(Stored data entries)
»»
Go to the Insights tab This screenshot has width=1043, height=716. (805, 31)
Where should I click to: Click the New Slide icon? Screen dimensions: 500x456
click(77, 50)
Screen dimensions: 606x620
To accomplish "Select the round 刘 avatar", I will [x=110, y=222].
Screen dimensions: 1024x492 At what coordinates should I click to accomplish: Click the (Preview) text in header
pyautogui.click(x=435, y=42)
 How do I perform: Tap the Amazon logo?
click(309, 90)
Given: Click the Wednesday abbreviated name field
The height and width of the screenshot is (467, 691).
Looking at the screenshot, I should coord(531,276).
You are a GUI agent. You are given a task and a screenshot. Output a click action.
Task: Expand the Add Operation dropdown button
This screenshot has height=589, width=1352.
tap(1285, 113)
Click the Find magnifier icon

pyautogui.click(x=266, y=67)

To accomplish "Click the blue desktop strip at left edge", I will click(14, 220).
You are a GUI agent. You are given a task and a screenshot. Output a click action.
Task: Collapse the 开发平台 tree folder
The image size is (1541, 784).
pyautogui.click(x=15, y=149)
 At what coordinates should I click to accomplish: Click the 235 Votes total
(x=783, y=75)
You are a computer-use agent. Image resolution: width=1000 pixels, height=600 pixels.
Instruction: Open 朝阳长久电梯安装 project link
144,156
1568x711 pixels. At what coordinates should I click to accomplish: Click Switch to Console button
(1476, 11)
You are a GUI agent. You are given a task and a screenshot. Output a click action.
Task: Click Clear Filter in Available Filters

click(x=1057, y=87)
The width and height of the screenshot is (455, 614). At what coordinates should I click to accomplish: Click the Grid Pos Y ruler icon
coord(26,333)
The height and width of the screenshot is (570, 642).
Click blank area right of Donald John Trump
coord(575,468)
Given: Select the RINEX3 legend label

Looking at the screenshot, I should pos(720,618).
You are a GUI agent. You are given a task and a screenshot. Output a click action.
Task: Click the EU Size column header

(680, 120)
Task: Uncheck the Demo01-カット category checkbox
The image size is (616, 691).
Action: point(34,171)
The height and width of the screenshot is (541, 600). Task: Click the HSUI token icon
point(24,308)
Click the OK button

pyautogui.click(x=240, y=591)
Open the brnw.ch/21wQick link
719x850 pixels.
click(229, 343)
««
• _Requirement_
Up to and including the line that contains "The height and width of the screenshot is (570, 642).", restate word for word every line of the entries, starting from the first.

• _Answer space_
Go to the Insights tab This screenshot has width=1043, height=716. (805, 31)
Where should I click to: Click the New Slide icon? Screen dimensions: 500x456
click(77, 50)
Screen dimensions: 606x620
To accomplish "Select the round 刘 avatar", I will [x=110, y=222].
Screen dimensions: 1024x492 At what coordinates should I click to accomplish: Click the (Preview) text in header
pyautogui.click(x=435, y=42)
 How do I perform: Tap the Amazon logo?
click(309, 90)
Given: Click the Wednesday abbreviated name field
The height and width of the screenshot is (467, 691).
Looking at the screenshot, I should coord(531,276).
You are a GUI agent. You are given a task and a screenshot. Output a click action.
Task: Expand the Add Operation dropdown button
This screenshot has height=589, width=1352.
tap(1285, 113)
Click the Find magnifier icon

pyautogui.click(x=266, y=67)

To accomplish "Click the blue desktop strip at left edge", I will click(14, 220).
You are a GUI agent. You are given a task and a screenshot. Output a click action.
Task: Collapse the 开发平台 tree folder
The image size is (1541, 784).
pyautogui.click(x=15, y=149)
 At what coordinates should I click to accomplish: Click the 235 Votes total
(x=783, y=75)
You are a computer-use agent. Image resolution: width=1000 pixels, height=600 pixels.
Instruction: Open 朝阳长久电梯安装 project link
144,156
1568x711 pixels. At what coordinates should I click to accomplish: Click Switch to Console button
(1476, 11)
You are a GUI agent. You are given a task and a screenshot. Output a click action.
Task: Click Clear Filter in Available Filters

click(x=1057, y=87)
The width and height of the screenshot is (455, 614). At what coordinates should I click to accomplish: Click the Grid Pos Y ruler icon
coord(26,333)
The height and width of the screenshot is (570, 642).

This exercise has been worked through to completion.